Lastinger soon found patterns in each nurse’s scoring.

"Generally what happens is if you read five charts for a particular nurse, weaknesses show up in the same areas," she says. "It shows their strengths, as well as the areas where they need to put a little more effort and pay more attention."

Each nurse is given a copy of the forms and scores, which are kept in a QI book. Each quarter, Lastinger distributes a quarterly report that compares their scoring averages by listing the individual scores anonymously. The scores are on a scale from 0% to 100%.

The nursing supervisors also are given copies they can use in evaluating nurses’ performance.

In preparation for the Joint Commission survey, supervisors met individually with nurses to go over their findings of the charts they had reviewed. Nurses responded well to the face-to-face meetings, so Lastinger hopes to continue these.

Documentation has improved all around, and Lastinger surmises that’s partly due to the competitive effect.
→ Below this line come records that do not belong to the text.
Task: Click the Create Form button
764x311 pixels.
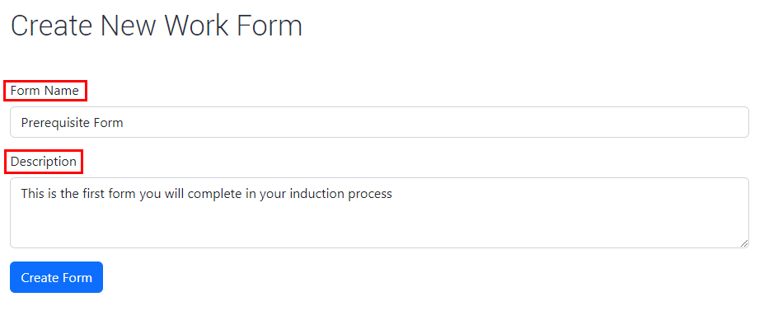Action: click(57, 277)
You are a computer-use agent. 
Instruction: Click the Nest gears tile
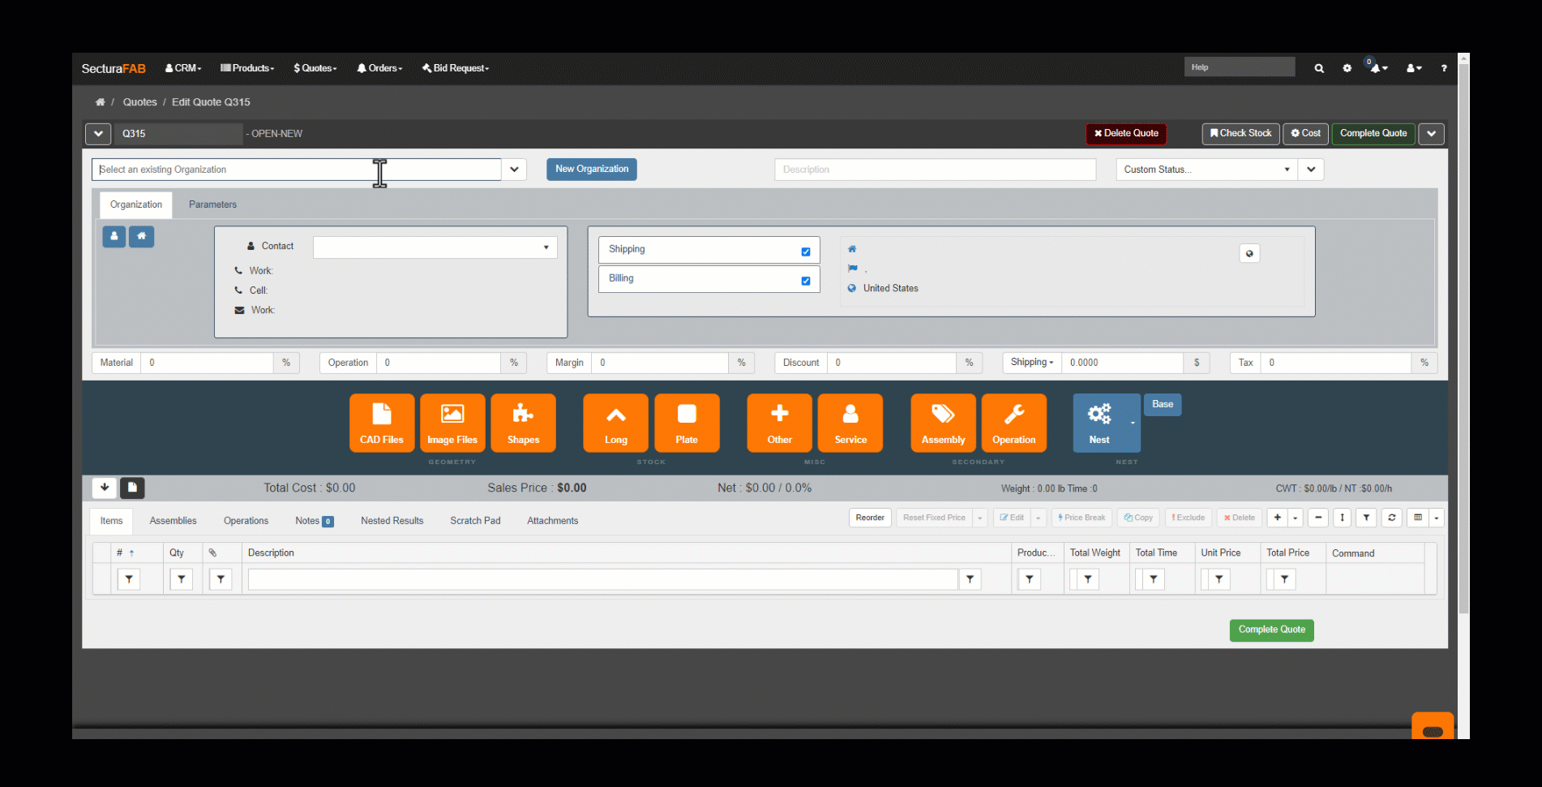1099,423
The nurses know what their scores are, and then they see that someone else has scored higher. Even if they don’t know who had that high score, it makes the nurse want to try harder.
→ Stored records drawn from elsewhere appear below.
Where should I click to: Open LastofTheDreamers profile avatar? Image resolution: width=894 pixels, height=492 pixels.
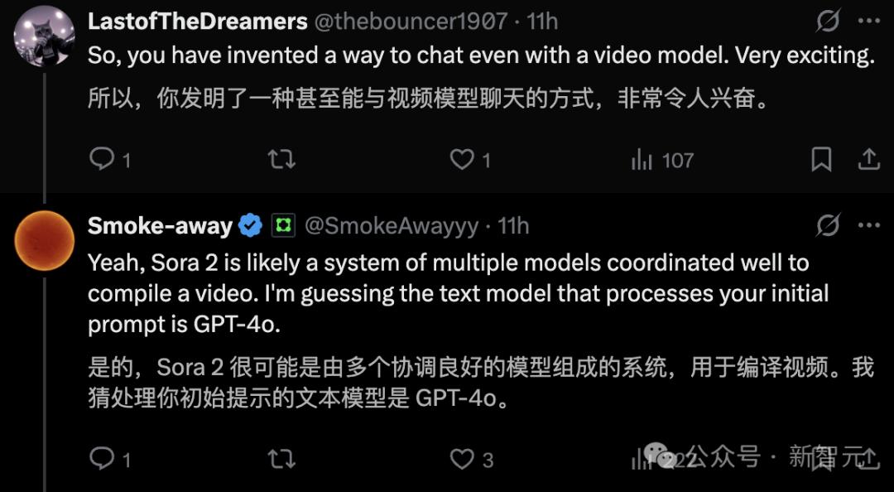tap(45, 36)
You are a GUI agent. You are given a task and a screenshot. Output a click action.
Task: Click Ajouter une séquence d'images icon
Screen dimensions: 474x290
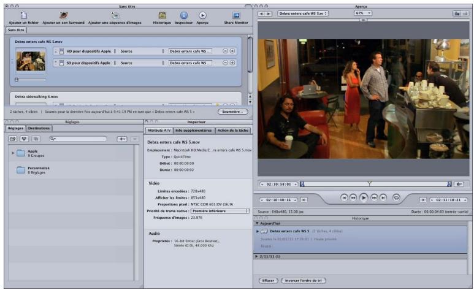115,15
5. Identify nurses’ problem areas.

Lastinger and the supervisors used the review tool to identify the weak spots and to compliment nurses who were doing well.

Procrastination and time management were problems initially. "They would get wrapped up in a busy day and not make it a priority to highlight the chart and update care plans."

The QI manager or supervisor would go over mistakes in meetings with the staff nurses/case managers.

"I’d say, ‘We ran into a problem here because I couldn’t figure out who’s doing the wound care now that you’re not seeing the patient daily,’" Lastinger says as an example. "It could be that they trained the wife, but didn’t spell that out in the notes."

Or maybe a nurse gave an order to have a lab test drawn up, but it isn’t documented on the chart that the test was done.

"Some people forget to go into the computer and document it," she adds.

Sometimes computer problems would crop up. Unlike paper documentation, the computers didn’t allow a flowing narrative. Nurses occasionally had trouble finding the right computer screen to record the information. When this happened, a supervisor could see that the nurse received extra computer help.

If a nurse has had many problems with documentation, Lastinger will pull more charts for review.

It’s been a difficult transition, but Lastinger says the staff seems to appreciate what they’ve learned from the process.

"They’re getting better since we started doing the case management," Lastinger says. "Patients are sicker now, and the nurses’ jobs are very stressful, and we understand that. But at the same time you can’t let the documentation go just because you’ve had a hard day."